Kaitlyn saw my astonishment and winked at me. “Strictly speaking, it’s against the rules,” she said, “but the Asphodel doesn’t mind. Keeps us from being out here too long – there’s not really enough of us Character Protection, you know?”


I shook my head slowly. “If you can do this,” I said, “why do you go on missions at all?”


Kaitlyn laughed. “It’s not magic, you know!” she exclaimed. “Even the best portals are only barely stable. This thing lasts about a minute – and it’s absolute murder on the electronics.” She peered into the window, and added, “You can’t move it, either. Here he comes!”


There he came. A large brown wolf leapt into view, startling the deer, but it was too late to run. The wolf landed on its back, and used the knife in its mouth to stab the beast in the back of its neck. The deer stumbled and fell, and the wolf leapt down, transforming back into Aragorn. Between the trees, I caught sight of the Words:


Strider leapt off and changed back to a Dúnedan Ranger, even though he was still one when he was wolf, a human Dúnedan Ranger.


The portal flickered closed as Aragorn knelt to tie the deer’s legs together, and I turned to look at Kaitlyn. “The knife…?”


“You’d think it was the Word World being literal again, wouldn’t you?” she said. “But no! It’s ‘the knife he had slipped into his mouth before changing’, straight from the fic.”


“… you were right.” Kaitlyn tilted her head quizzically, and I shrugged. “We really did have to see that.” I paused a moment as a smile appeared on her face, then added, “So why didn’t we just portal there?”


Kaitlyn sighed. “He goes straight back to camp, and I can’t be bothered to walk it. Then he butchers the carcass – after commenting that he’d normally eat it in wolf form, to avoid ‘leading any mongrel foxes to his camp’. If I wanted to watch things get ripped apart, I’d’ve joined the DMS.”


I stood up – my knees were getting even dirtier than my disguise already made them – and peered after the canons, who we’d let get some distance ahead of us. “I think you’ve come down from the mushroom high,” I said.
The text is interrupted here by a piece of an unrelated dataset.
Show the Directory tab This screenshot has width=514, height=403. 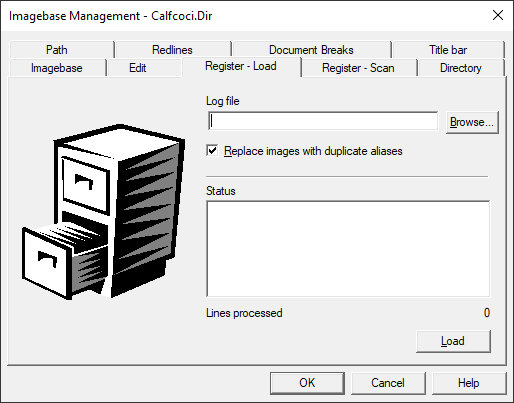(461, 68)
“Yeah, I’d noticed.” Kaitlyn kicked a sod of earth absently, and held up the Remote Activator. “I’m hungry. What say we go steal some venison and make fun of Aragorn’s taste in crockery?”


That’s more like it,” I said. “Lead the way.”




Strider plated up the deer in the wooden bowls Sam brought and in his iron bowl, a gift from Elrond as he used to complain about getting splinters in his food from his wooden one and didn't have time to smoothen it out so Elrond made him a smooth iron one, remarkably light iron so he began to suspect mithril was mixed into it.


If we’d been in any doubt about whether Arawolf was a replacement or just OOC at that point, it was firmly laid to rest: no character replacement could possibly have missed us rolling on the ground, laughing our heads off.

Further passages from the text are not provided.